The global diversity of these instances of religious and ethnic xenophobic extremism gives a hint of why they are rising now. They are global, and the phenomenon of globalization may be part of the problem.

Therein lies a paradox. Globalization is marked by a rapid mobility of peoples, mass migrations, the proliferation of diaspora cultures, and a transnational sense of community provided by internet relationships. Yet despite these features, xenophobic ethno-religious nationalism persists. In fact it seems to flourish in a global world. Religious and ethnic affiliations, while providing a connection to transnational networks, also offers resources for shoring up local identities. Why have limited loyalties and parochial new forms of ethno-religious nationalism surfaced in todays’ sea of post-nationality?
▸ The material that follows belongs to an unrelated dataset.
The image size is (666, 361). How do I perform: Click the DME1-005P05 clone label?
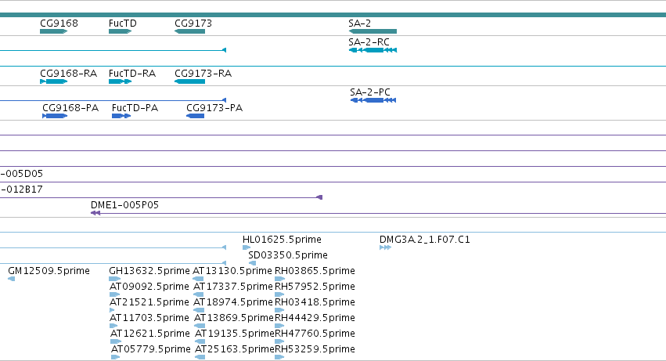125,205
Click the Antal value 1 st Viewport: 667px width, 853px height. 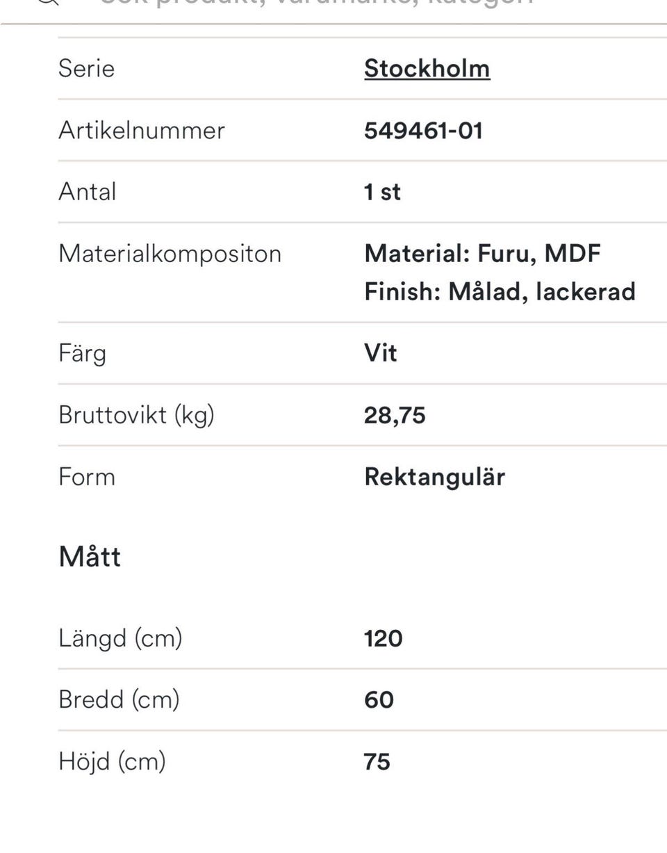tap(382, 192)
It seems an anomaly. History is poised on the brink of an era of globalization, hardly the time for new nationalist aspirations to emerge. In fact, some observers have cited the appearance of ethnic and religious nationalism in such areas as the former Yugoslavia and the former Soviet Union, Algeria and the Middle East, South Asia, Japan, and among right-wing movements in Europe and the United States as evidence that globalization has not reached all quarters of the globe.

But is this really the case? It may be possible to see these quests for local identities and new nationalisms not as anomalies in the homogeneity of globalization, but as further examples of its impact. In many cases the new ethnic and religious movements are direct reactions to globalization—a fear of the “new world order,” as some patriot movements in the United States have put it. The El Paso killer’s manifesto stated that the tide of Hispanic immigrants would be a sea change in American culture and politics. His was angst over the loss of identity and privilege in a world that is rapidly become multicultural.

But many of these movements are also responses to a perceived failure in secular nationalism. Though the European Enlightenment touted secular nationalism as the most just and progressive form of political organization for the modern world, in many parts of the world this vision is an empty promise. They despair over the insufficiencies of what is often touted as the world’s global political standard, the secular constructs of nationalism that are found not only in Europe and the United States but remain in many parts of the former Third World as vestiges of European colonialism. The El Paso killer’s manifesto railed against the corporate state and the failure of democracy. An exasperated follower of ISIS in Iraq said to me, “what have we gained from being a secular state?”

The old European-version of secular nationalism is under siege precisely at a time when the structure of the nation-state around the world has been weakened by globalization. Its vulnerability has been the occasion for new ethno-religious politics to step into the breach and shore up national identities and purposes in their own distinctive ways.

Some forms of ethno-religious politics are global, some are virulently anti-global, and yet others are content with the attempt to create their own ethno-religious nation-states. The White nationalist killers in El Paso, Christchurch, and Oslo are not alone. They and the many other activists in recent decades, in virtually every religious tradition, who have expressed a strident ethno-religious nationalism have challenged the moral authority of the secular state. They are anti-national globalists in their own way, standing in uneasy relationship with the globalizing economic and cultural forces of the 21st century world.